Jewish Agency Chairman Isaac Herzog said he had “truly loved” Mandel, who had been a “great friend” to him and his parents Aura and president Chaim Herzog over the years.
“He left a huge legacy as a lover of Israel, as a Jewish leader, as a philanthropist making change,” said Herzog. “He will be remembered for his leadership, innovative thinking and his passion for Israel and the Jewish people. The Jewish Agency sends our deepest condolences to his wife, Barbara, his children and entire family, and the leaders and staff at the Jack, Joseph and Morton Mandel Foundation.”
"Today, we say farewell to a dear man, a visionary and a true Zionist who has worked extensively for the State of Israel," said Amnon Cohen, the chief executive of IEL, which currently owns Yeruham-based Phoenicia Glass Industries, medical service provider Bikurofe and holds shares in Petah Tikva-headquartered packaging solutions company Tadbik.
"When Israel Equity was established in 2003, the acquisition of companies had a direct link to Zionism, with an emphasis on investments in peripheral areas as part of Mandel's vision. We will continue to work even harder to realize his vision to advance employment in the periphery."
“Morton’s impact at Ben-Gurion University of the Negev was singular and substantial. Through his vision and support, The Jack, Joseph and Morton Mandel Institute for Social Leadership, the first social leadership institute in Israel, was created on BGU’s campus. His sage advice and forward thinking has put BGU at the forefront of social leadership education within Israel, and his influence will be felt in future generations in Israel and the Jewish world. He will be missed but his legacy lives on,” BGU President Prof. Daniel Chamovitz said, “I offer my deep condolences to Barbara, Mort’s widow, and the entire extended Mandel family."
Speaking to The Jerusalem Post
in 2014, Mandel expressed his desire to acquire additional companies that are failing and "fix them up."
Referring to one of the businesses owned by IEL, he said, "I own this company because I want to create jobs in Israel, and I am going to expand this company to create more jobs. I’m a billionaire; I didn’t come to make more money. I've given millions away."
Adv. Yehuda Raveh, a close friend of Morton Mandel, who also represented him in his activities in Israel for 30 years, spoke today about his friend: "Many know Mort as somebody who was a huge philanthropist, a generous businessman, and management guru. But the Mort that I knew was most of all a very special and exceptional man.

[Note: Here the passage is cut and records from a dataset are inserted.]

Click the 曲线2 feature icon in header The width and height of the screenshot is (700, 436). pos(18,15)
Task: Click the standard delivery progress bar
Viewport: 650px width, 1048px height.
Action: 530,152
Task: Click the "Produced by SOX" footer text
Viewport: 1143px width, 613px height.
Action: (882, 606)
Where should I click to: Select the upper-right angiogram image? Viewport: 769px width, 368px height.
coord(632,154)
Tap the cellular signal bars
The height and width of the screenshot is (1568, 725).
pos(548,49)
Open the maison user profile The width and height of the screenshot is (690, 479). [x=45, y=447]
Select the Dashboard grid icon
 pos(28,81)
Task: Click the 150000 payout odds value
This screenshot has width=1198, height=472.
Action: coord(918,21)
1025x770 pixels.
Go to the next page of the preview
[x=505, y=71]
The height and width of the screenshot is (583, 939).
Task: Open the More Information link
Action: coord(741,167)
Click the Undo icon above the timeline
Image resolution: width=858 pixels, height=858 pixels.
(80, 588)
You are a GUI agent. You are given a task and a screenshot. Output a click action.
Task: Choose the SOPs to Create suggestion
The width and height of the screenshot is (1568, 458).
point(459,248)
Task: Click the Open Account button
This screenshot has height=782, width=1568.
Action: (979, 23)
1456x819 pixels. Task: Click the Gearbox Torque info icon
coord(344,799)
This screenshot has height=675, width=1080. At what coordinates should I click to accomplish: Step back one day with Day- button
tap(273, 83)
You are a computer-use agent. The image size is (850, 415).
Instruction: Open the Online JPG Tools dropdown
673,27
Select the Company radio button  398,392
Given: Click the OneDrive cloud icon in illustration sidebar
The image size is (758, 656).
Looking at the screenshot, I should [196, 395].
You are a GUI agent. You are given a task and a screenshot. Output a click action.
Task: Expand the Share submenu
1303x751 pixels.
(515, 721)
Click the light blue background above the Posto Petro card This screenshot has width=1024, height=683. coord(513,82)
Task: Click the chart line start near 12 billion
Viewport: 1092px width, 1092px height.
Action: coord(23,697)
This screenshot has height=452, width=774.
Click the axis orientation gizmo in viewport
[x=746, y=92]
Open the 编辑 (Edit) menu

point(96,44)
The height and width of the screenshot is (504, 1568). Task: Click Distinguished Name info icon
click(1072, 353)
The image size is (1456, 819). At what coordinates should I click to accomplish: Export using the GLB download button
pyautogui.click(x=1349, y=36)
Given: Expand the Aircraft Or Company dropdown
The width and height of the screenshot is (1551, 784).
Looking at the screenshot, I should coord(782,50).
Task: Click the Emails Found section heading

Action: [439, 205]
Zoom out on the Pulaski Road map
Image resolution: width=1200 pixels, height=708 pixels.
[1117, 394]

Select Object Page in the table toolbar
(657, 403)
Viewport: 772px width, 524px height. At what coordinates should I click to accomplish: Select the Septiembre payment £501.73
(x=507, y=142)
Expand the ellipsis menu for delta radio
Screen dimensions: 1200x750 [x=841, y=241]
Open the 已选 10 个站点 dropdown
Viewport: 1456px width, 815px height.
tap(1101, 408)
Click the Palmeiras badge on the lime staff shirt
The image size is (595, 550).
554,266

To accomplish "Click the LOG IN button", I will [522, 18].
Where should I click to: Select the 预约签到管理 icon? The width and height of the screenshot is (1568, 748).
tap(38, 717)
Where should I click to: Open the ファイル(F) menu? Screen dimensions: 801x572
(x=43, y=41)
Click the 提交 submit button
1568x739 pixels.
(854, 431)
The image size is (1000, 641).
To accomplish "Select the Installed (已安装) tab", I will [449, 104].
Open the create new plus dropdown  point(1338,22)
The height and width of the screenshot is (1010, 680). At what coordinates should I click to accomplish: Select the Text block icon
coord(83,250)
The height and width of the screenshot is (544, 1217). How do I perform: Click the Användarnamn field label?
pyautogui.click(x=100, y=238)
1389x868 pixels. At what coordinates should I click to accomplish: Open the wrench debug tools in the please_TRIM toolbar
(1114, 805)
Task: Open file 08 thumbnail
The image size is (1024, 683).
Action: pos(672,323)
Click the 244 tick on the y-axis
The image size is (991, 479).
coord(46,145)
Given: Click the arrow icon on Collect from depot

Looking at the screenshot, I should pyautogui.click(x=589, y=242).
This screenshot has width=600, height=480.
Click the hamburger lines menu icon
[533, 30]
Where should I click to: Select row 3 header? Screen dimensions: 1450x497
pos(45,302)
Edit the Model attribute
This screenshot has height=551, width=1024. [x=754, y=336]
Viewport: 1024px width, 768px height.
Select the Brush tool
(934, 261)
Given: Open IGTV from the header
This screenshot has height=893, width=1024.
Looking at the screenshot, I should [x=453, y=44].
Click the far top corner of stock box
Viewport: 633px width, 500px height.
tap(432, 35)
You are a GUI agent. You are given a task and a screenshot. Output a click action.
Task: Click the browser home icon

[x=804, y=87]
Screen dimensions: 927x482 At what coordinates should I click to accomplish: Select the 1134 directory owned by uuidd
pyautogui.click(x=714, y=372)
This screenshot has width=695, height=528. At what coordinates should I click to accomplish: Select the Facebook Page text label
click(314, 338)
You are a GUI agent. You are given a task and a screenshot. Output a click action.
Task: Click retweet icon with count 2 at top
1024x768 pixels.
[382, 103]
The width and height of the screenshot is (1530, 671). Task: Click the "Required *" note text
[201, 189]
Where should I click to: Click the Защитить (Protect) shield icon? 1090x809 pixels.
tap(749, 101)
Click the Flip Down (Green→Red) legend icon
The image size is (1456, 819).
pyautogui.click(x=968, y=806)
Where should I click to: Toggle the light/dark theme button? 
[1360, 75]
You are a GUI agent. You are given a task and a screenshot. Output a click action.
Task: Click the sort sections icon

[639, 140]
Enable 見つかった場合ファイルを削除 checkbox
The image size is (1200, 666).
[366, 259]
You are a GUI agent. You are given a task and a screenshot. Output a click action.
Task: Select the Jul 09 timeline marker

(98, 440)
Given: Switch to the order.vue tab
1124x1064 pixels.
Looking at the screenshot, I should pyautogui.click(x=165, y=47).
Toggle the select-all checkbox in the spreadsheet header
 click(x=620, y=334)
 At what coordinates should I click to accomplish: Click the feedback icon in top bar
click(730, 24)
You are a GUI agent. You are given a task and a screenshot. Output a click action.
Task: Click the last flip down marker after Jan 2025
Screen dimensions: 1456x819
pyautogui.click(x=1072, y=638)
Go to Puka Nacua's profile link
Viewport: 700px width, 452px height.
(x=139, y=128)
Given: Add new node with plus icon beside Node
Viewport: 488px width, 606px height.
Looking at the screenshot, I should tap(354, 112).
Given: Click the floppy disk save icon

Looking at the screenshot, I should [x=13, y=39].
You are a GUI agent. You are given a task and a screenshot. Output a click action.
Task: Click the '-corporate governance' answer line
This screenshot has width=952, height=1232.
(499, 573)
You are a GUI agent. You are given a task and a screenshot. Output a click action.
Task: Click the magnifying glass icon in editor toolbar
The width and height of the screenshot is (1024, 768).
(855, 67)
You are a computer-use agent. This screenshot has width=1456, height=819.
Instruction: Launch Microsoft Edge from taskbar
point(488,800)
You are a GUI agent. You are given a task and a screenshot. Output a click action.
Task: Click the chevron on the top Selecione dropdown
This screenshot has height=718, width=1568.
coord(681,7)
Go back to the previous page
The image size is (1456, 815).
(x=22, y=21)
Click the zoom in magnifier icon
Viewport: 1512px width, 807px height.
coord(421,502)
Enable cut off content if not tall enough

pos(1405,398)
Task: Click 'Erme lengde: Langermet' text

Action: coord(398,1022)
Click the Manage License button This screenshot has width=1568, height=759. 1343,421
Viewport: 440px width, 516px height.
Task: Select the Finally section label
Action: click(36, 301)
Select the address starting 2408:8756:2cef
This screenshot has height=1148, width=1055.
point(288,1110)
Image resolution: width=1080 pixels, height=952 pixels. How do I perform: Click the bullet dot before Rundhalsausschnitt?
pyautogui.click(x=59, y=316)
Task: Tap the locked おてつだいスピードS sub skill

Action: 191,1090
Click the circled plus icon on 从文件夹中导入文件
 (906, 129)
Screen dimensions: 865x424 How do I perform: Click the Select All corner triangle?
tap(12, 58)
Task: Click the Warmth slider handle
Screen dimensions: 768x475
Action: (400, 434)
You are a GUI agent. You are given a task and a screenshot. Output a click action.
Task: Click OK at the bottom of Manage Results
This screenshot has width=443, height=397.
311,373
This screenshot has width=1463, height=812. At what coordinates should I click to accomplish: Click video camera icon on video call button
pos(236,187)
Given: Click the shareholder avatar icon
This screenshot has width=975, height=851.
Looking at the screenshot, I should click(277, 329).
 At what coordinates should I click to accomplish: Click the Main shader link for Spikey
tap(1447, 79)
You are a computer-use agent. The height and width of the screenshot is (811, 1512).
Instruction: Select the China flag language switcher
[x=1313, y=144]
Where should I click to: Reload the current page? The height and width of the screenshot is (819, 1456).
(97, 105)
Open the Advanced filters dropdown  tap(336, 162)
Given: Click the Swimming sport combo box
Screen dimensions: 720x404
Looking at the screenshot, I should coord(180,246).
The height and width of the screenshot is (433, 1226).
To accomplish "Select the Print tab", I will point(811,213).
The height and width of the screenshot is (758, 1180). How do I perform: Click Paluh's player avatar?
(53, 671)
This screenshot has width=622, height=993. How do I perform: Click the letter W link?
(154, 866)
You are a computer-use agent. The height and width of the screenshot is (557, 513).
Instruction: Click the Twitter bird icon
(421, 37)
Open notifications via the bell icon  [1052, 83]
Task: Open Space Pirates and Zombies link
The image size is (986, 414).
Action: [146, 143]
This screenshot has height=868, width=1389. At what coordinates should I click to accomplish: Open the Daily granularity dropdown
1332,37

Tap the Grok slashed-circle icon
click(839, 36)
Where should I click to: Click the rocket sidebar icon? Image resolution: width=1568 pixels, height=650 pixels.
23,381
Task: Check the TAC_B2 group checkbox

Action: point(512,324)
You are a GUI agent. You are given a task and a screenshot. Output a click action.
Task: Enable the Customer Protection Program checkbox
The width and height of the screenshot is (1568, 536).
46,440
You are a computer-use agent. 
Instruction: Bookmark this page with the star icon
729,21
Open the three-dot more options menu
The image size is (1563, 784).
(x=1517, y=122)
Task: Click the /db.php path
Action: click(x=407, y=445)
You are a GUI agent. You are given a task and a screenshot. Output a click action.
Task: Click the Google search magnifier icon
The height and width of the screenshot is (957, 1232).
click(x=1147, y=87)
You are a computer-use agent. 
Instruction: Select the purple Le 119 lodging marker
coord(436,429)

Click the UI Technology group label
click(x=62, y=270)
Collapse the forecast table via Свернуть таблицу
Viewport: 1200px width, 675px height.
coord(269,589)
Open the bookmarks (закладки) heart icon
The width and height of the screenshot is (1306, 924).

It's tough to sum up Mort and his activities in just a few lines but above all else there were three things about him that stood out: great modesty, constant striving for excellence and maybe most important of all – leadership in education, which contributed to the education systems and higher education.
Recently, during one of the conversations that we conducted, I asked him, "What is the secret of your long life and continues creativity? At the ripe old age of 98, he answered without a hint of confusion: 'never retire'.
I admired Mort for who he was, and even the many who do not know the size of his contribution owe him a debt of gratitude for what he did. May his memory be blessed.”
Mandel has received numerous awards and honorary doctorates for his philanthropic efforts, including the Presidential Award for Private Sector Initiatives presented by President Ronald Reagan and the 2019 Carnegie Medal of Philanthropy.
Only last month, he was awarded an honorary doctorate by Tel Aviv University. In 2013, more than seven decades after dropping out of college, Mandel earned his undergraduate degree from Case Western.
Mandel is survived by his wife, Barbara, three children and seven grandchildren.